Sansón Mieles guardó silencio. Reynevan, por no sé sabe qué vez, no pudo dejar de asombrarse de cómo en sus necios ojos y en su aspecto de completo idiota podía dibujarse una reflexión y una inteligente solicitud tan grande. Y unas acusaciones mudas, pero extraordinariamente visibles.

– Scharley… -tartamudeó, al tiempo que tensaba las cinchas-.

Scharley, cierto, me ha ayudado, ha hecho mucho por mí. Mas tú mismo lo has oído, has sido testigo… Más de una vez. Cuantas veces le mencioné la venganza sobre los Sterz, la rechazó. Burlándose además y tratándome como a un mozalbete estúpido. Niega categóricamente su ayuda para mi venganza, incluso, tú mismo lo oíste, se mofa y se ríe de Adela, ¡intenta disuadirme todo el tiempo de ir a Ziebice!

El caballo relinchó y pataleó, como si se le hubiera pegado el nerviosismo. Reynevan respiró hondo, se tranquilizó.

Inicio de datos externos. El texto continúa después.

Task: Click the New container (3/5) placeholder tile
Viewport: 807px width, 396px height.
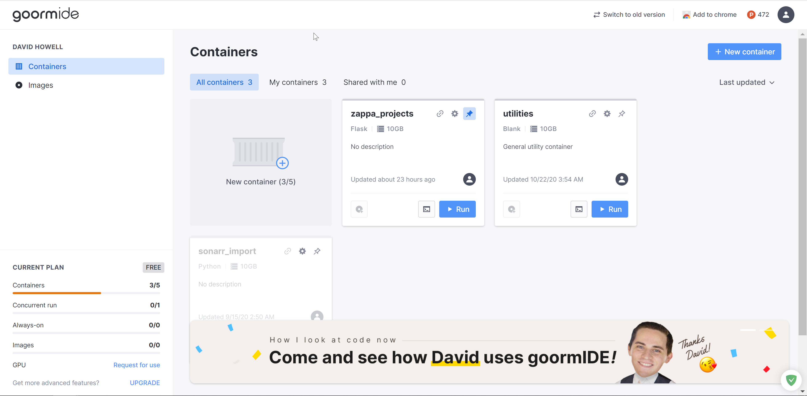Action: [x=261, y=162]
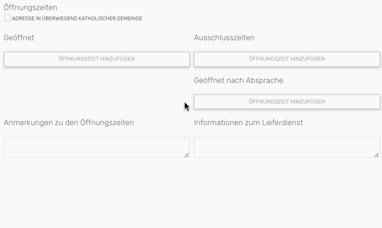Click the 'Adresse in überwiegend katholischer Gemeinde' label
382x228 pixels.
pos(77,19)
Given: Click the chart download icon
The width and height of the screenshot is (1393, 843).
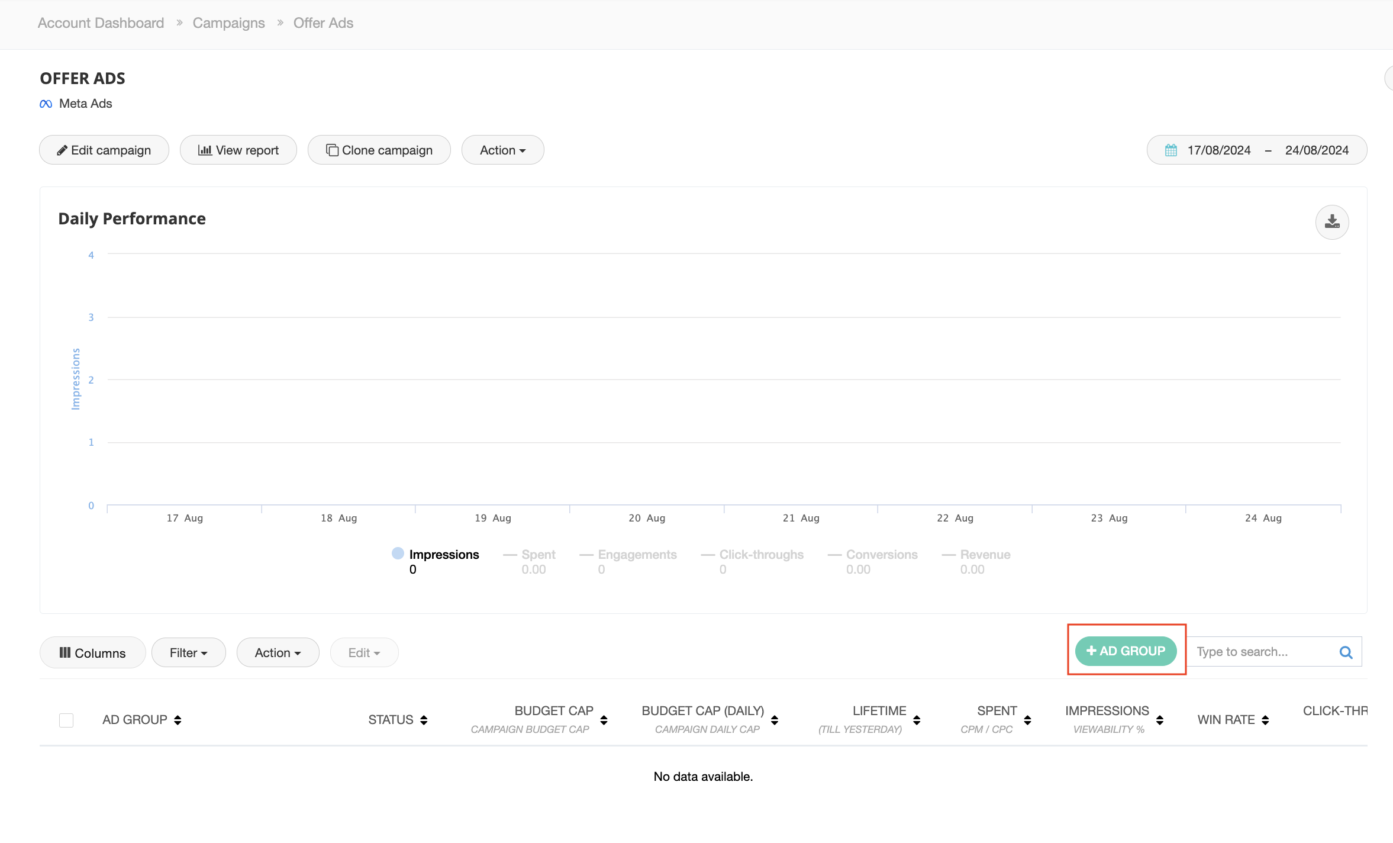Looking at the screenshot, I should click(1331, 222).
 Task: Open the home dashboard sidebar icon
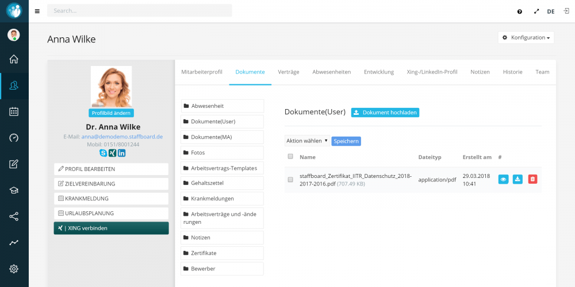click(x=14, y=59)
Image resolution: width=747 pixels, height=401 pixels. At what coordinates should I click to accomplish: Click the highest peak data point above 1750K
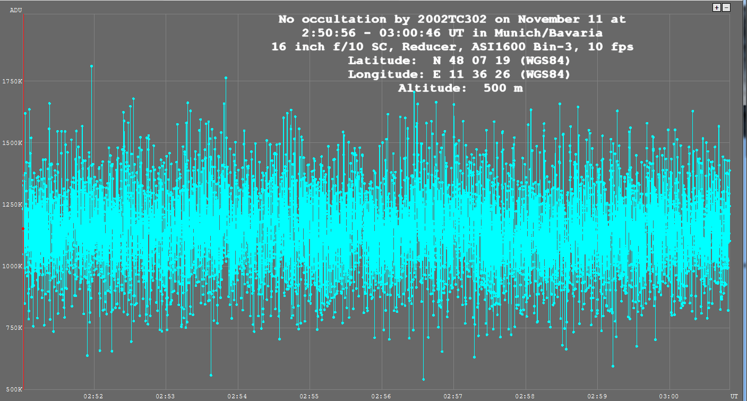coord(91,66)
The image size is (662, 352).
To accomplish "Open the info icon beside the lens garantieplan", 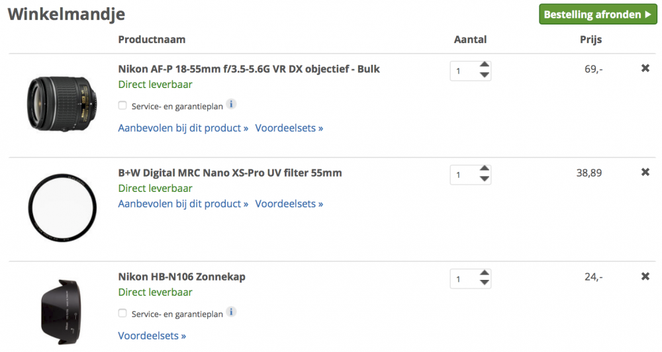I will [x=231, y=104].
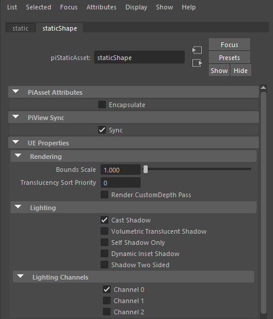Collapse the Rendering subsection

[x=18, y=155]
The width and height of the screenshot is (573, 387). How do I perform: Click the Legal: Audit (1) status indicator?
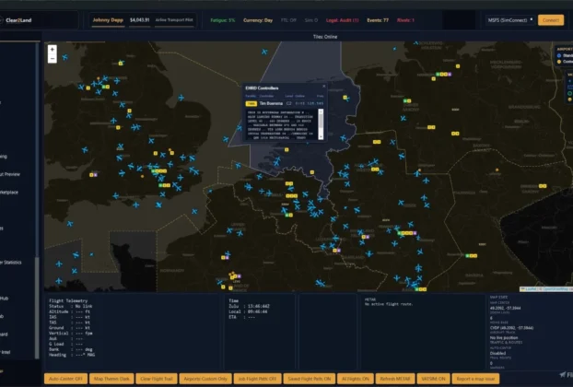pos(342,19)
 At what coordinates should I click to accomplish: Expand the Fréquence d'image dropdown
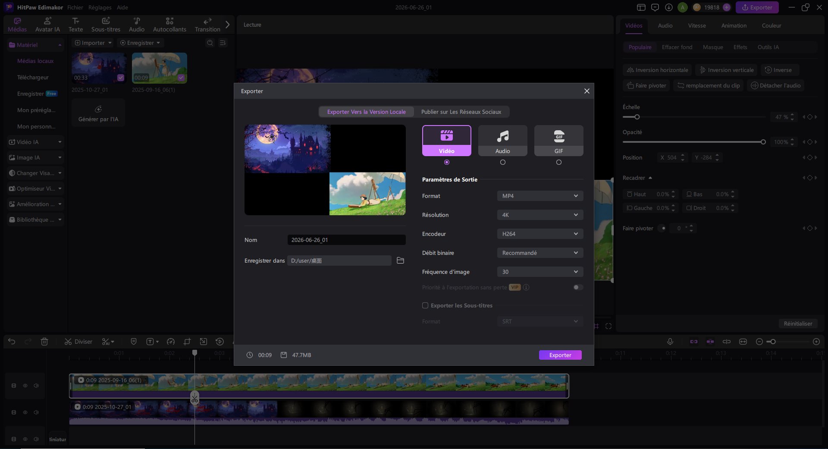540,272
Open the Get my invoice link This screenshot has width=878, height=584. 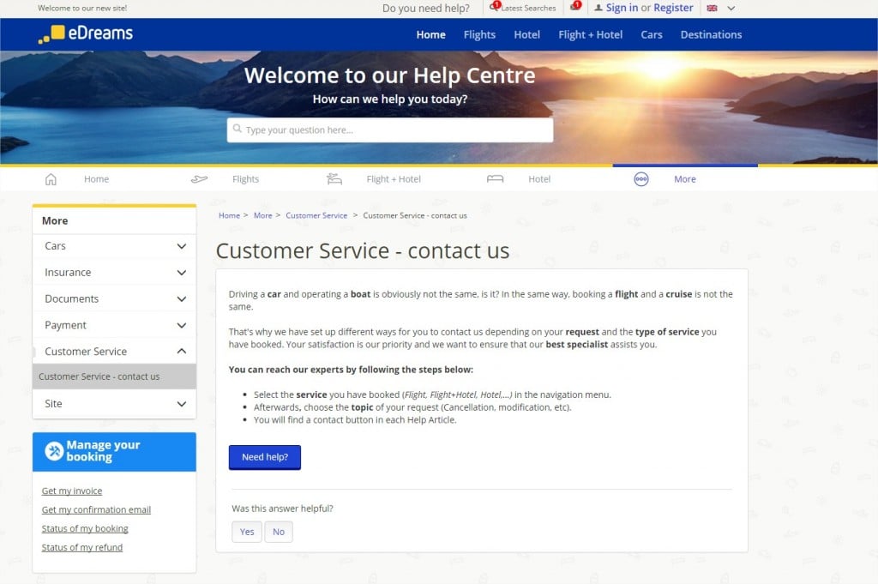tap(72, 491)
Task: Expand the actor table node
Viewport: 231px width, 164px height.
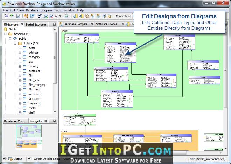Action: (x=20, y=48)
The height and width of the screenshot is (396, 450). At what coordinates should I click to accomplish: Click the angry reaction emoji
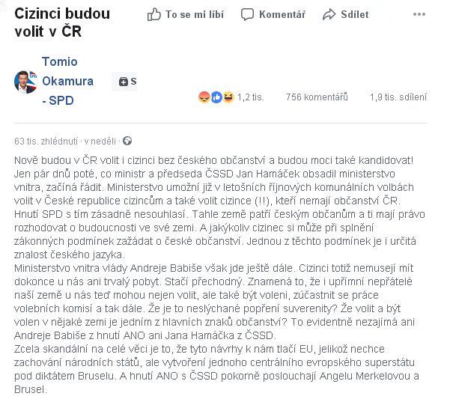204,97
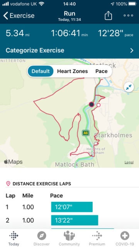Image resolution: width=139 pixels, height=247 pixels.
Task: Open the Today tab
Action: pos(14,238)
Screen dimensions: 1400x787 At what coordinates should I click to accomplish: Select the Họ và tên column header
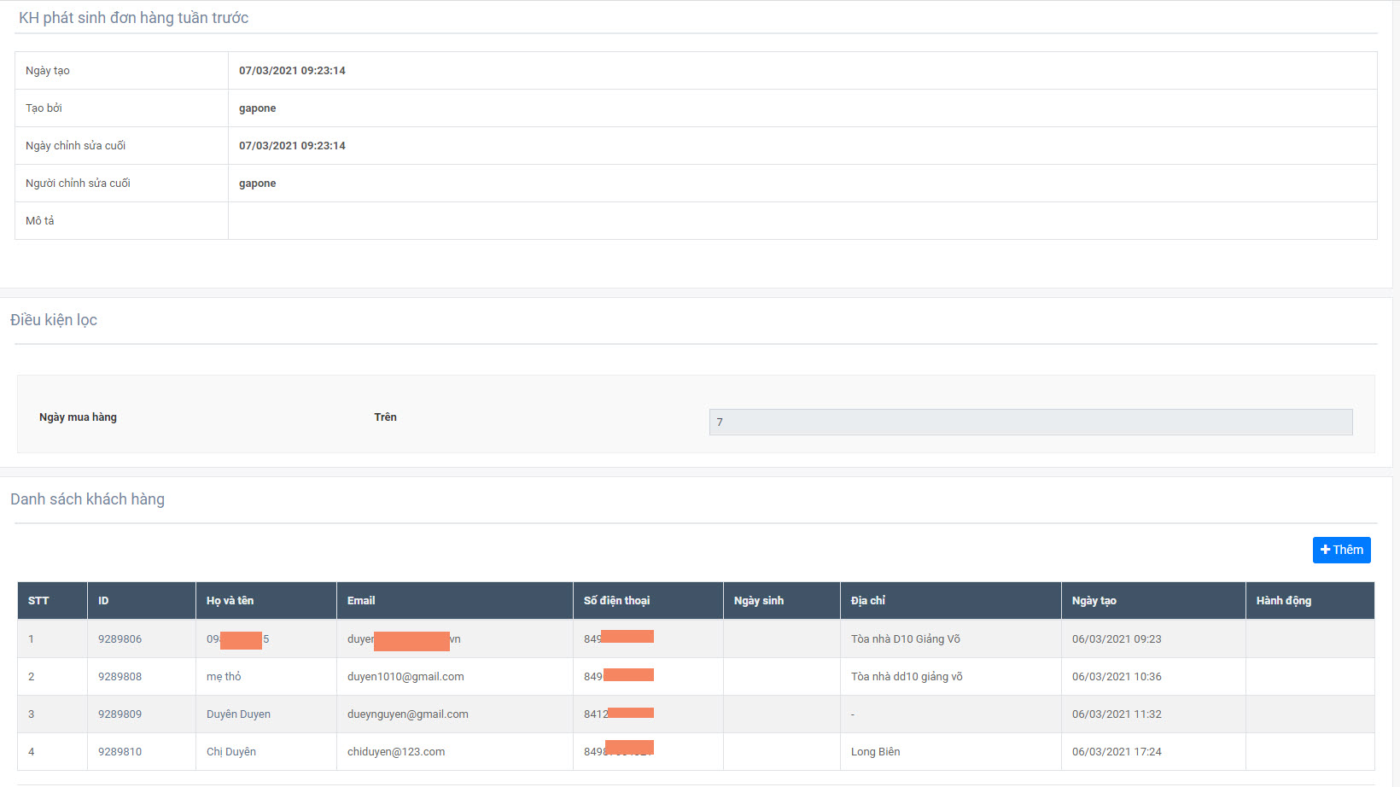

– Dile, Sansón, que no le guardo rencor. Al contrario, joder, le estoy agradecido, me doy cuenta de cuánto ha hecho por mí. Mas creo que ésta es precisamente la mejor forma de agradecérselo, yéndome. Él mismo lo dijo: soy su mayor riesgo. Para vosotros dos…

Se calló.

– Me gustaría que vinieras conmigo. Pero no te lo propongo. Sería feo e indigno por mi parte. Lo que planeo hacer es arriesgado. Estarás más seguro con Scharley.

Sansón Mieles se mantuvo callado largo rato.

– No pienso disuadirte de lo que planeas -dijo por fin-. No te voy a distraer con, como has dicho tan bien, ruido y pérdida de tiempo. Incluso me guardo mi opinión acerca de la insensatez o no de la empresa. No quiero tampoco empeorar el asunto añadiéndote además remordimientos de conciencia. Sé consciente, sin embargo, Reinmar, de que al irte destruyes mis esperanzas de regresar a mi propio mundo y a mi propia forma.

Reynevan guardó un largo silencio.

– Sansón -dijo por fin-. Responde. Sinceramente, si puedes. Eres de verdad… Acaso eres… Lo que dijiste sobre ti mismo… ¿Quién eres?

– Ego sum, qui sum -lo interrumpió Sansón con voz amable-. Soy quien soy. Ahorrémonos las confesiones de despedida. Nada dan, nada justifican y nada cambian.

– Scharley es persona de mundo y de inventiva -dijo rápido Reynevan-. En Hungría, verás, en poco tiempo conseguirá contactarte con alguien que…

– Vete ya. Vete, Reinmar.

Todo el valle estaba inundado por la niebla. Por suerte yacía baja, junto al suelo, gracias a lo cual no parecía que fuera a extraviarse, al menos de momento. Se veía por dónde discurría el camino. La senda estaba clara y visiblemente marcada por una línea de sauces torcidos, perales silvestres y arbustos de escaramujo que sobresalían de la blanca bruma. Aparte de ello, a lo lejos, en la oscuridad, parpadeaba mostrándole el camino una borrosa lucecita bailarina: la lámpara del grupo de Hayn von Czirne.

Hacía mucho frío. Cuando Reynevan cruzó el puente sobre el Jadkowa y entró en la niebla le dio la sensación de que se sumergía en agua helada. Al fin y al cabo, pensó, estamos ya en septiembre.

Los bancos de niebla que se extendían a su alrededor producían en suma una visibilidad bastante buena a los lados, al reflejar la luz. Sin embargo, Reynevan cabalgaba en la más absoluta oscuridad, apenas veía las orejas del caballo. La mayor oscuridad reinaba, paradójicamente, en el propio camino, a la sombra de los árboles y densos arbustos. Estos últimos tenían a menudo unas siluetas tan sugestivamente demoniacas que al joven le asaltaban a trechos unos escalofríos que le hacían tirar inconscientemente de las riendas, asustando al ya de por sí aterrorizado alazán. Seguía cabalgando mientras se reía para sus adentros de su miedo. ¿Cómo se podía, diablos, temer a unos arbustos?

De pronto dos arbustos le cortaron el camino, un tercero le arrancó las riendas. Y un cuarto le apretó algo contra el pecho que sólo podía ser la punta de una lanza.

Alrededor se oía el golpeteo de cascos de caballos, se extendió un olor a sudor humano y animal. Un pedernal chisporroteó, se vieron unas chispas, se encendieran unas linternas. Reynevan entrecerró los ojos y se inclinó en la silla porque le pusieron una linterna casi en la cara.